On the surface, the Measures for the Administration of Electronic Certification Services is only a departmental regulation, but because it is specially authorized by national laws, it is different from the general departmental regulations and has important legal effect and function. The Measures for the Administration of Electronic Authentication Services are divided into 8 chapters and 43 articles, based on Article 25 of the Electronic Signature Law: "The competent department of information industry in the State Council shall formulate specific measures for the administration of electronic authentication services in accordance with this Law and supervise and manage electronic authentication service providers according to law." The author believes that the formulation and implementation of the Administrative Measures for Electronic Certification Services has important practical significance, mainly in three aspects: (1) Because China's electronic certification service industry is still in its infancy, the conditions for relying on market guidance and industry self-discipline are not yet available, it is necessary for government departments to implement appropriate supervision and management of electronic certification institutions; (2) How to properly supervise government departments needs to be explored in practice, but relevant laws can only be promulgated after the conditions are fully mature.
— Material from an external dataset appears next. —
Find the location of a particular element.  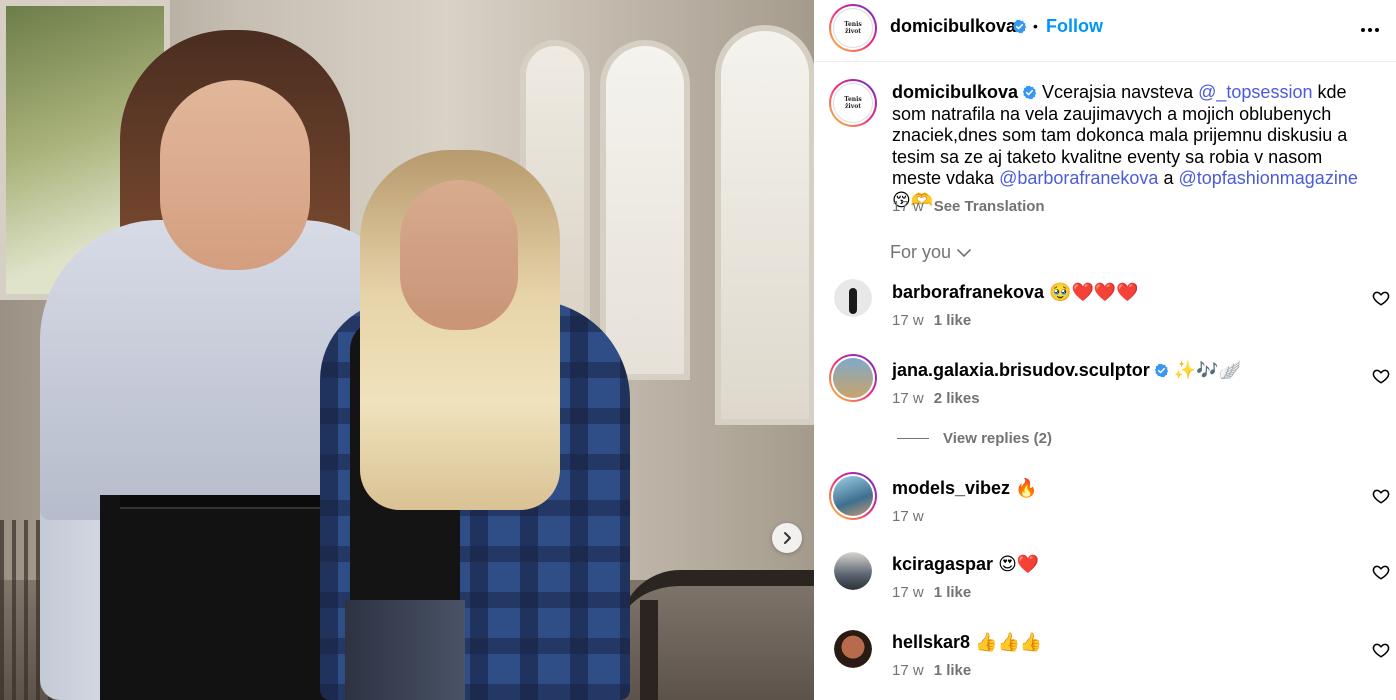

more-horizontal-icon is located at coordinates (1370, 30).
Only in this way can we ensure the smooth implementation of the electronic signature law; (3) From the reality, before the promulgation of the Electronic Signature Law, there were many different types of certification bodies engaged in electronic certification services in China. These institutions generally have the problem of "three noes" without legal provisions, standards and norms and competent departments, and they also need the norms of relevant laws.

At present, China's electronic signature and electronic authentication are still in the early stage of development, so many problems will inevitably be exposed in legal practice. It is far from enough to rely solely on the Electronic Signature Law and the Administrative Measures for Electronic Certification Services. The lack of other relevant laws and regulations will inevitably pose legal obstacles to the development of e-commerce in China. Therefore, the author believes that the improvement of China's e-commerce legal system should focus on the following aspects: the protection of network privacy, the protection of consumers' rights and interests in e-commerce, electronic payment, information security, e-commerce taxation, intellectual property rights and related procedural legal issues.

Still not comprehensive. You should consult a lawyer.